- Records:
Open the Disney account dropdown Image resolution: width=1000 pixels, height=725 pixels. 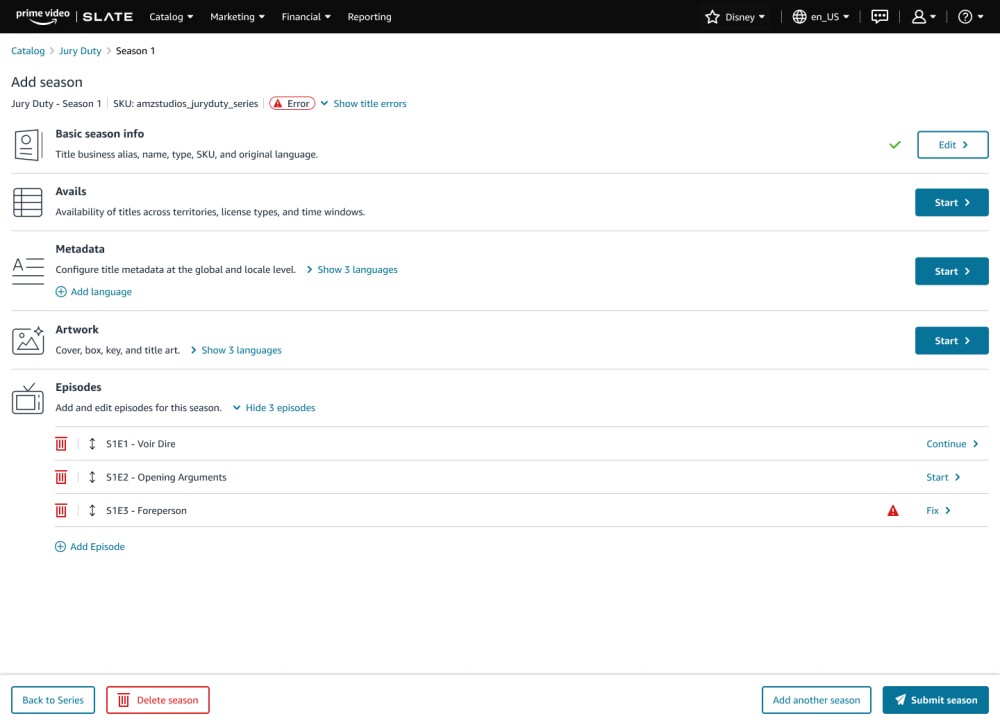735,17
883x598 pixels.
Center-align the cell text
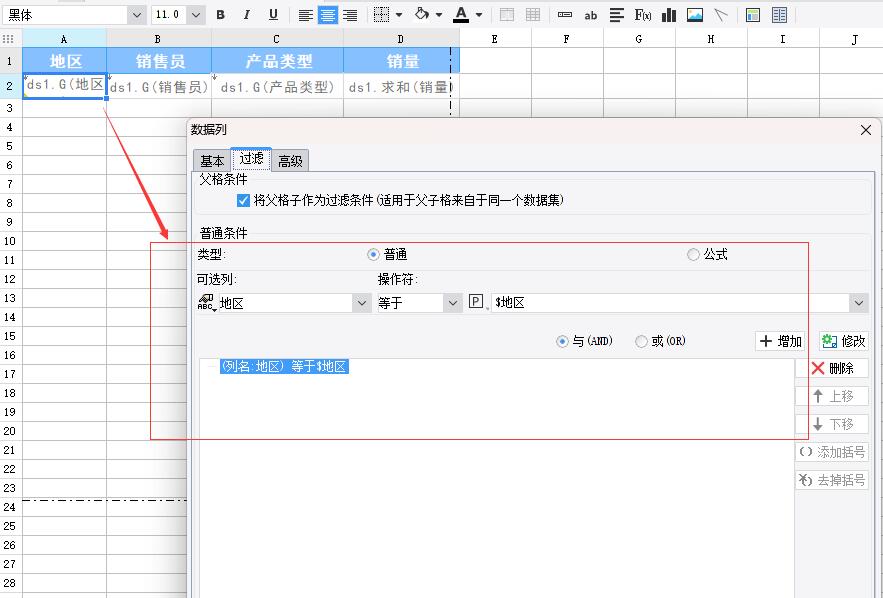[328, 15]
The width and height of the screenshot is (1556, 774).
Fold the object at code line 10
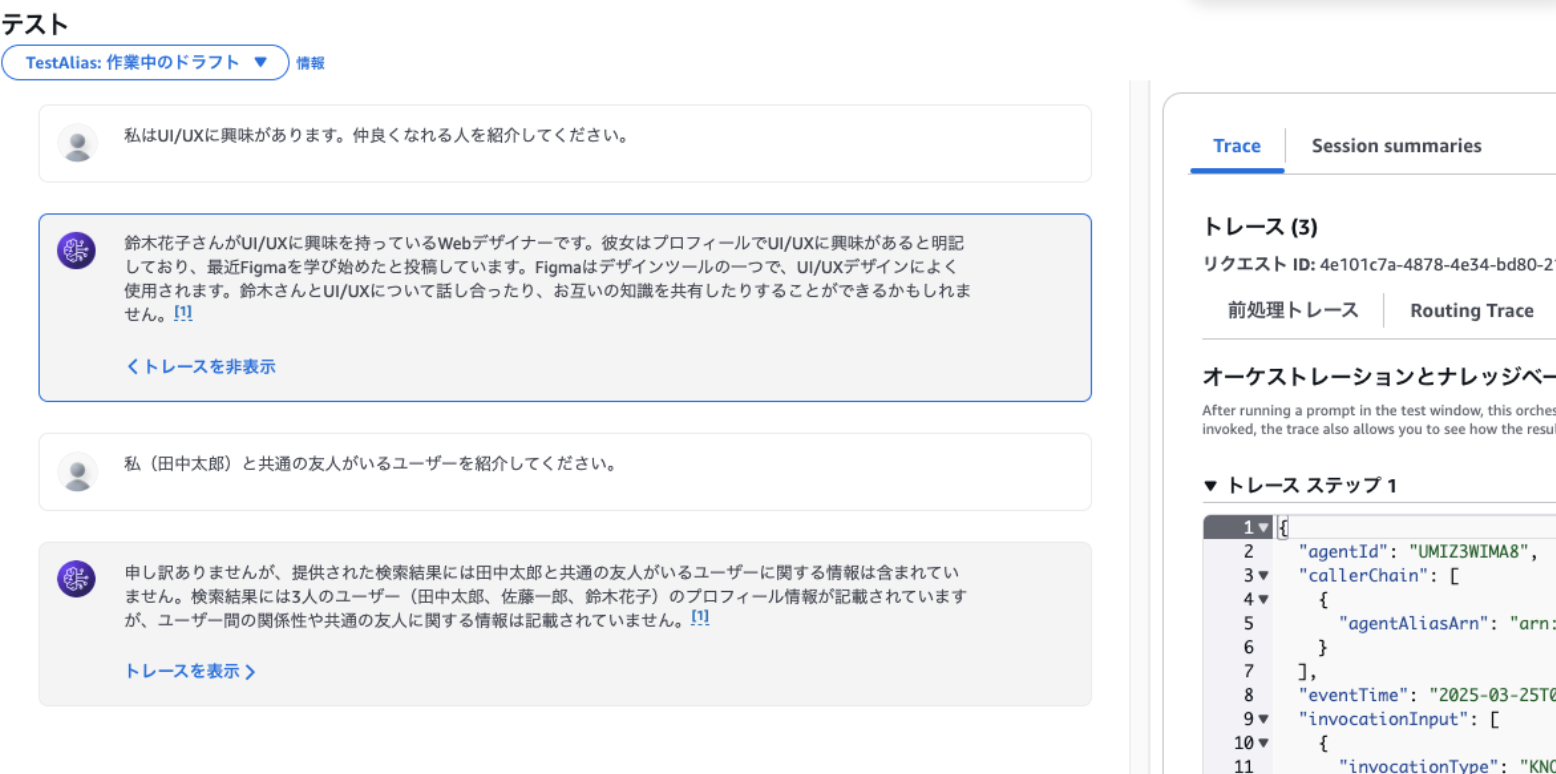click(1262, 742)
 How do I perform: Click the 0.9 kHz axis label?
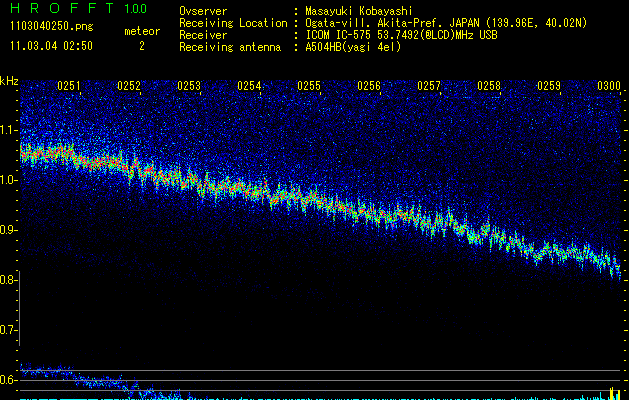[x=9, y=230]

- What you need to do: Rewrite the stretch of entries from the line containing "The width and" through the end of the entries, swapping "Fold" for "Collapse" and keeping everything else the same. Leave out the pictures.

- Finished answer:
The width and height of the screenshot is (1556, 774).
Collapse the object at code line 10
click(1262, 742)
 How do I perform: Click the 0.9 kHz axis label?
[x=9, y=230]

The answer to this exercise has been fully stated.